====== Records shown ======

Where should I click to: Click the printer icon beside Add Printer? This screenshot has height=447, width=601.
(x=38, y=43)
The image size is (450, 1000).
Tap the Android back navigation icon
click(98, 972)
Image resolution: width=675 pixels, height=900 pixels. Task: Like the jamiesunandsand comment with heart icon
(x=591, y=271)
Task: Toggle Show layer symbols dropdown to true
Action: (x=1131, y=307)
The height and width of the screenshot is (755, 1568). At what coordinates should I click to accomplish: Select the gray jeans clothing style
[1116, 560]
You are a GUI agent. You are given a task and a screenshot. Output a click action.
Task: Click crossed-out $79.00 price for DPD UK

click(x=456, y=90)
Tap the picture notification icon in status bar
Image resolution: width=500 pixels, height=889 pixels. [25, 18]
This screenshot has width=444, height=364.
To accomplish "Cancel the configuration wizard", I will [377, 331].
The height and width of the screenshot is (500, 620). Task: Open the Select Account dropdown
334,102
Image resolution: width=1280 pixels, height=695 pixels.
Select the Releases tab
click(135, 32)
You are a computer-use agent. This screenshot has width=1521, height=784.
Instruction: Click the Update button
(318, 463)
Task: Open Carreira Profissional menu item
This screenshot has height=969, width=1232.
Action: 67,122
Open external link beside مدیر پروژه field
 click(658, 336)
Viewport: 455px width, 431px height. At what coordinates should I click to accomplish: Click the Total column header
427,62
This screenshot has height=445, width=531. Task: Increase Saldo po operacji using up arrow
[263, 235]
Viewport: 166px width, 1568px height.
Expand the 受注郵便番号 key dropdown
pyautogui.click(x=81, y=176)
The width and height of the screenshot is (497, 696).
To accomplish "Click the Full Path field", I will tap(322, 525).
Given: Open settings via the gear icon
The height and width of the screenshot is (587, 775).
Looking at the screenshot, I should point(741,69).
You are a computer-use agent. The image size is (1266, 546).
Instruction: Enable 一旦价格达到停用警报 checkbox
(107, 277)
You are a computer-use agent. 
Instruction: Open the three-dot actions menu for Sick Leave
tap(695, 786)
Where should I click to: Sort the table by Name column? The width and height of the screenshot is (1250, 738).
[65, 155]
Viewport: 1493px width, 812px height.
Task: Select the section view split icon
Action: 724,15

======

__Action item__: The expected result is every line from the material above that includes "will".

__Output__:
To accomplish "Cancel the configuration wizard", I will [377, 331].
To accomplish "Click the Full Path field", I will tap(322, 525).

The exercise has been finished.